# WHAT THE EXERCISE ASKS
Find every line containing "height" in the records below and report the tally as a bare number.

--------------------

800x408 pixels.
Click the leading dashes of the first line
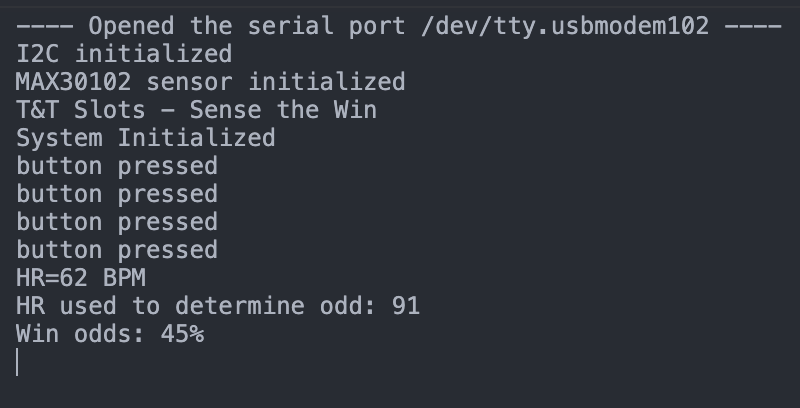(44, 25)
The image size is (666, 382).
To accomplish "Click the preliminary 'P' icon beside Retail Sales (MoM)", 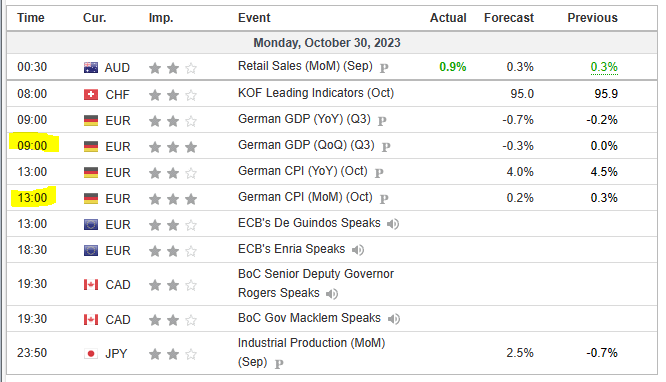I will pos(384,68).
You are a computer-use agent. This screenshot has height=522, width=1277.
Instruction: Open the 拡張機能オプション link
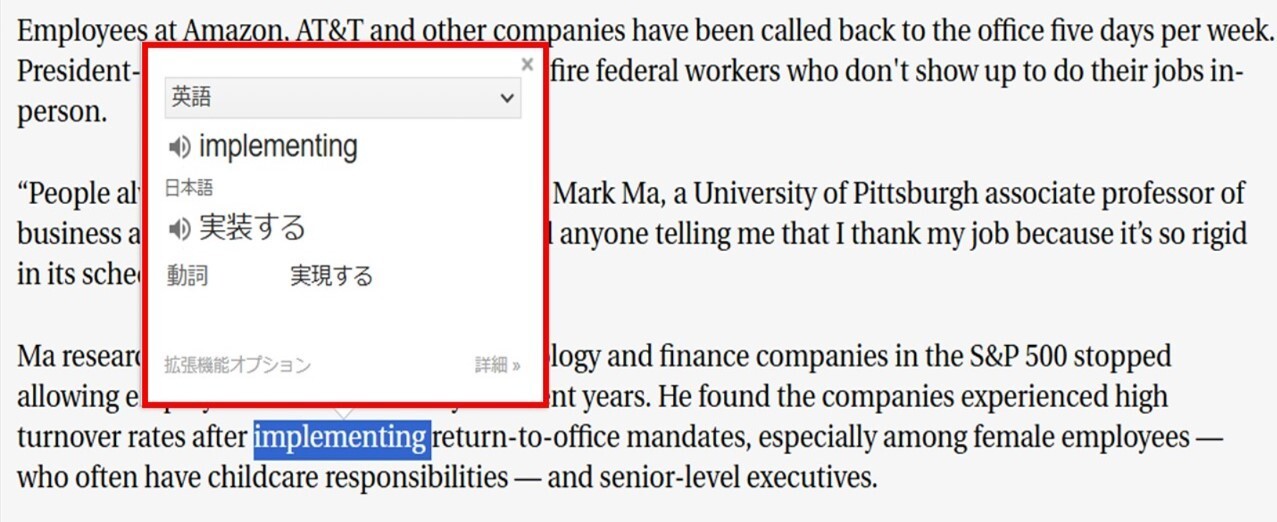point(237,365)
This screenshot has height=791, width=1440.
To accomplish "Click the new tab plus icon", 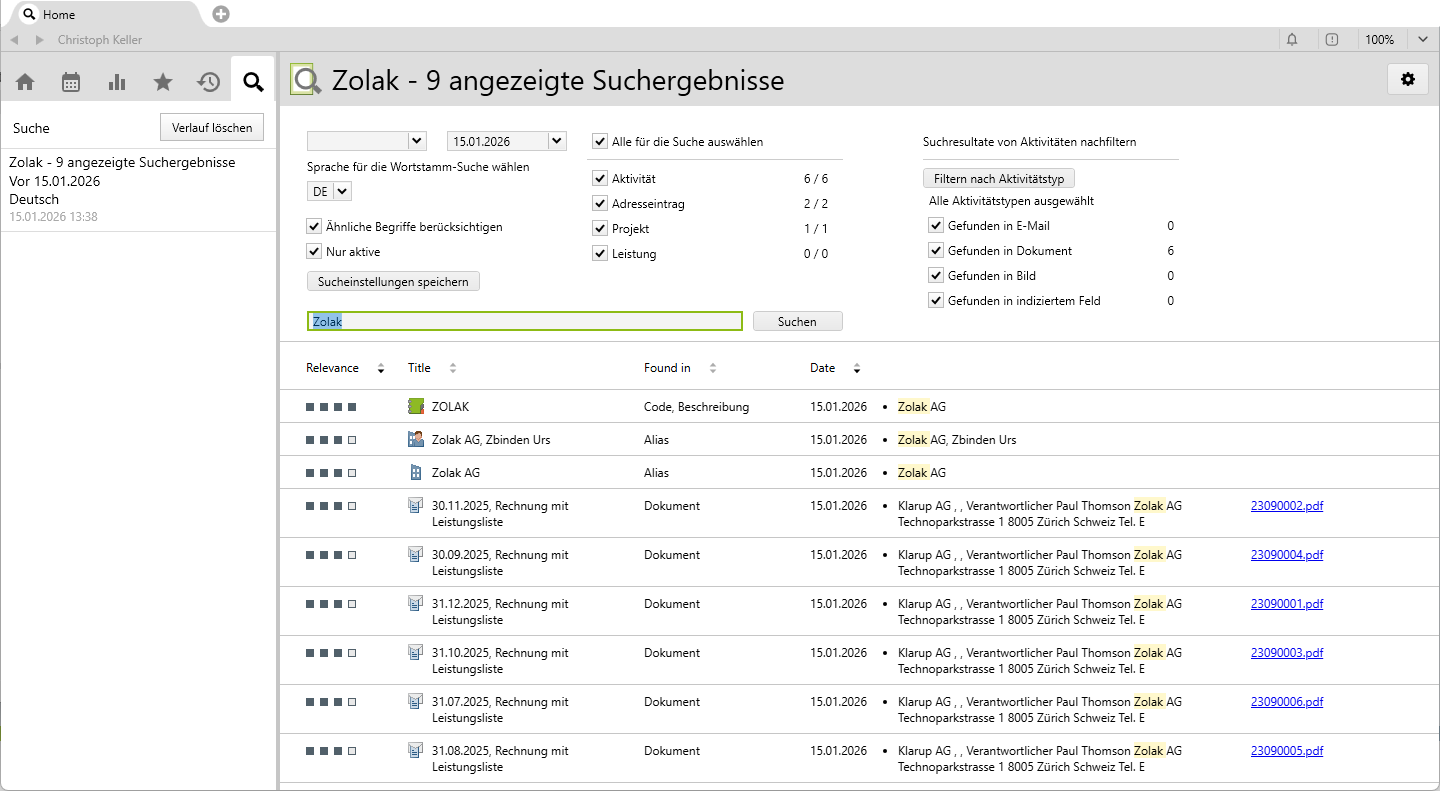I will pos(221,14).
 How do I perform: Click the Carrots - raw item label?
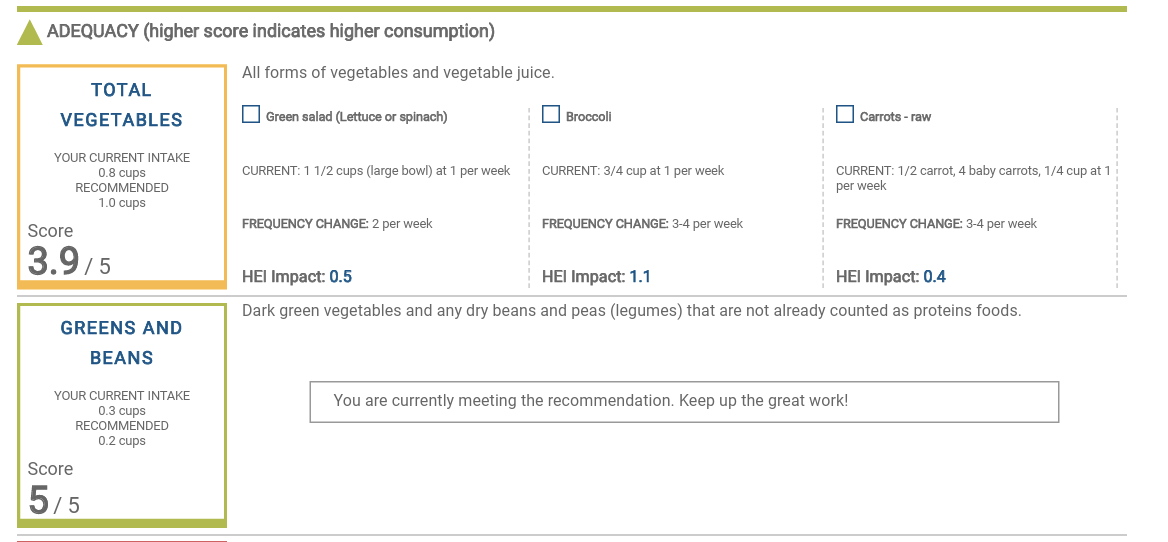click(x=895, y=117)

--------------------

# COMPLETED TASK
2